┌─ Exercise input

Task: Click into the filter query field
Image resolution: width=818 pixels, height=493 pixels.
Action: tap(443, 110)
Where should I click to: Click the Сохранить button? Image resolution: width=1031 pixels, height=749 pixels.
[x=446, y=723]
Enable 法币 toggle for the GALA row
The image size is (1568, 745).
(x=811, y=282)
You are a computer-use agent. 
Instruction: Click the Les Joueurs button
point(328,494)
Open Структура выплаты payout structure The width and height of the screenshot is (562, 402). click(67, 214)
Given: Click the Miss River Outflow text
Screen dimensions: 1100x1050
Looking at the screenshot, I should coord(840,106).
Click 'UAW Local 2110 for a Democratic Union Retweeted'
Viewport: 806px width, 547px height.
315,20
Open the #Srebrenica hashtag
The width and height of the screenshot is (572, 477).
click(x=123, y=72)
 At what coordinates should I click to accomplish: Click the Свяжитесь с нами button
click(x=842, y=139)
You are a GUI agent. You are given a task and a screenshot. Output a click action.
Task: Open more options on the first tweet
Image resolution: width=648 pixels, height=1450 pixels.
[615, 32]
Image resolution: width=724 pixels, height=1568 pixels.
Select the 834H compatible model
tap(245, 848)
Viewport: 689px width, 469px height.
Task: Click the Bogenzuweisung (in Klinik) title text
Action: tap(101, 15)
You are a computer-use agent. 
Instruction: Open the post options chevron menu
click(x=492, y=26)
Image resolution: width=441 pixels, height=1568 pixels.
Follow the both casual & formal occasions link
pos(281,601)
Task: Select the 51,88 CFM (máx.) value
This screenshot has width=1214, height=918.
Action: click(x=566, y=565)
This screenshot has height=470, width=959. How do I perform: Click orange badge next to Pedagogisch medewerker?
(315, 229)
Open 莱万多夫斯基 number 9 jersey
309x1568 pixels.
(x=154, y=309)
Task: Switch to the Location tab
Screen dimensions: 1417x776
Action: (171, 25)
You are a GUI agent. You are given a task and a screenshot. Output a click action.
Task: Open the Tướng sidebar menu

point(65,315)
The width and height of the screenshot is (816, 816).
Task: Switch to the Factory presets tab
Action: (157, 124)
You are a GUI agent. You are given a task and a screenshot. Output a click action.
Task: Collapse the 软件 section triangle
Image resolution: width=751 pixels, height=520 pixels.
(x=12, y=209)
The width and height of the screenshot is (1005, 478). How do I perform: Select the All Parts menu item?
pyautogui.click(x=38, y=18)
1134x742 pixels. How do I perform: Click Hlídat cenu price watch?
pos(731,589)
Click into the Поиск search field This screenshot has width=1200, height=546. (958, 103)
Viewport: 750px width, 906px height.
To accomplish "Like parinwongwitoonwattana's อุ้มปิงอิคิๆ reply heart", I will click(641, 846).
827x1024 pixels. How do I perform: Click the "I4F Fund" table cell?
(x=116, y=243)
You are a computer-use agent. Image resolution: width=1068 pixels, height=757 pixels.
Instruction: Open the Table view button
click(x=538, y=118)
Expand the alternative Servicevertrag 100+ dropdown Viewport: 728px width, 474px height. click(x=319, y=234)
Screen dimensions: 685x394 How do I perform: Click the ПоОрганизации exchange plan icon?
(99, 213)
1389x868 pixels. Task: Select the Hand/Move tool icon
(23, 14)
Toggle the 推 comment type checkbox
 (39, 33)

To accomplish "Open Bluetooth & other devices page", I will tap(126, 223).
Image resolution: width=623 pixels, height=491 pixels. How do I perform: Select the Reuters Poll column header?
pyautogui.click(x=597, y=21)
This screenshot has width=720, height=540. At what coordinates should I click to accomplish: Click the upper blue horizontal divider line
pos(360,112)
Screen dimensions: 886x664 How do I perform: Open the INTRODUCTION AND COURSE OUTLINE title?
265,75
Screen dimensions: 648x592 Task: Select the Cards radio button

└─

Requirement:
Please print, exactly and with nothing else, the lines from the first line of the entries through the line containing "Image resolution: width=724".

Task response:
Task: Click into the filter query field
Image resolution: width=818 pixels, height=493 pixels.
Action: tap(443, 110)
Where should I click to: Click the Сохранить button? Image resolution: width=1031 pixels, height=749 pixels.
[x=446, y=723]
Enable 法币 toggle for the GALA row
The image size is (1568, 745).
(x=811, y=282)
You are a computer-use agent. 
Instruction: Click the Les Joueurs button
point(328,494)
Open Структура выплаты payout structure The width and height of the screenshot is (562, 402). click(67, 214)
Given: Click the Miss River Outflow text
Screen dimensions: 1100x1050
Looking at the screenshot, I should coord(840,106).
Click 'UAW Local 2110 for a Democratic Union Retweeted'
Viewport: 806px width, 547px height.
315,20
Open the #Srebrenica hashtag
The width and height of the screenshot is (572, 477).
click(x=123, y=72)
 At what coordinates should I click to accomplish: Click the Свяжитесь с нами button
click(x=842, y=139)
You are a GUI agent. You are given a task and a screenshot. Output a click action.
Task: Open more options on the first tweet
Image resolution: width=648 pixels, height=1450 pixels.
[615, 32]
Image resolution: width=724 pixels, height=1568 pixels.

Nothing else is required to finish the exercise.